Achieving truly equitable community development requires investments in both places and people, informed by the realities of life on the ground in brownfield-affected communities and centered on people’s lived experience and their innate resilience.
While advancing brownfield cleanup and reuse and encouraging new, place-based investments, practitioners must also engage local stakeholders in developing strategies, partnerships, and linkages that prevent displacement of longtime residents—especially people of color and low-income people, for whom the experience of “revitalization” has become synonymous with “displacement.”
In the white paper below, our team makes the case for why people-centric investments are critical for achieving more equitable development outcomes. We introduce the foundational elements of a set of restorative, trauma-informed practices and offer guidance on where and how to start in integrating them in daily work.

——————

Write the next part of the passage on people-centered development in brownfield-affected communities, picking up after its final sentence. The lines that come next are taken from a separate source.

> **Material**
——————

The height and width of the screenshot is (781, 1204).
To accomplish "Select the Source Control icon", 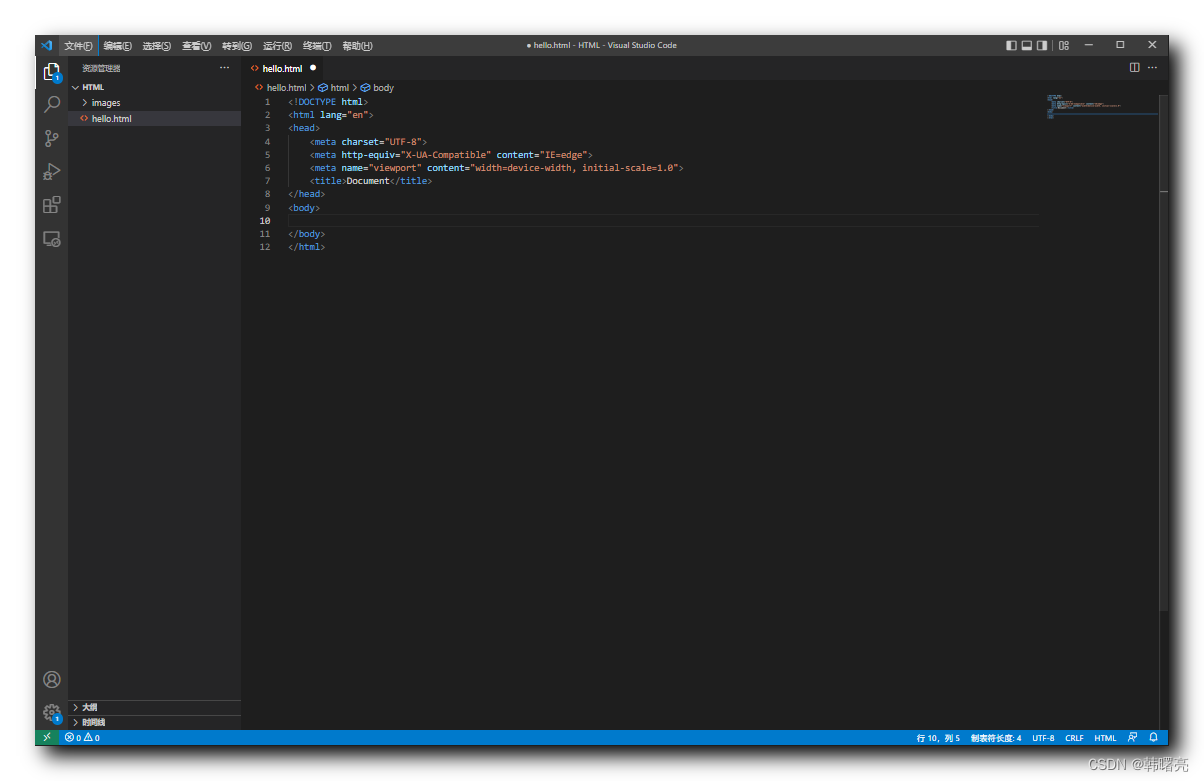I will click(x=51, y=138).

——————

> **Written response**
By investing first in the health and well-being of the whole individual—and, by extension, their family and community—through our programmatic work, we can disrupt the patterns of inequity that have long sidelined people of color and low-income people so they can seize new opportunities for building wealth, owning a home, establishing a fulfilling career, cultivating community, and raising a thriving family.
This work is critically important for disrupting historical patterns of inequity, and it isn’t easy. Alongside workshops we’re developing to introduce the conceptual nuts and bolts of this approach, we’re beginning to convene a community of practice for those who wish to learn and do their community-building work differently. To learn more about our Equitable Development Working Group and how to get involved, click the “Submit a Technical Assistance Request” button under “Direct Technical Assistance” below.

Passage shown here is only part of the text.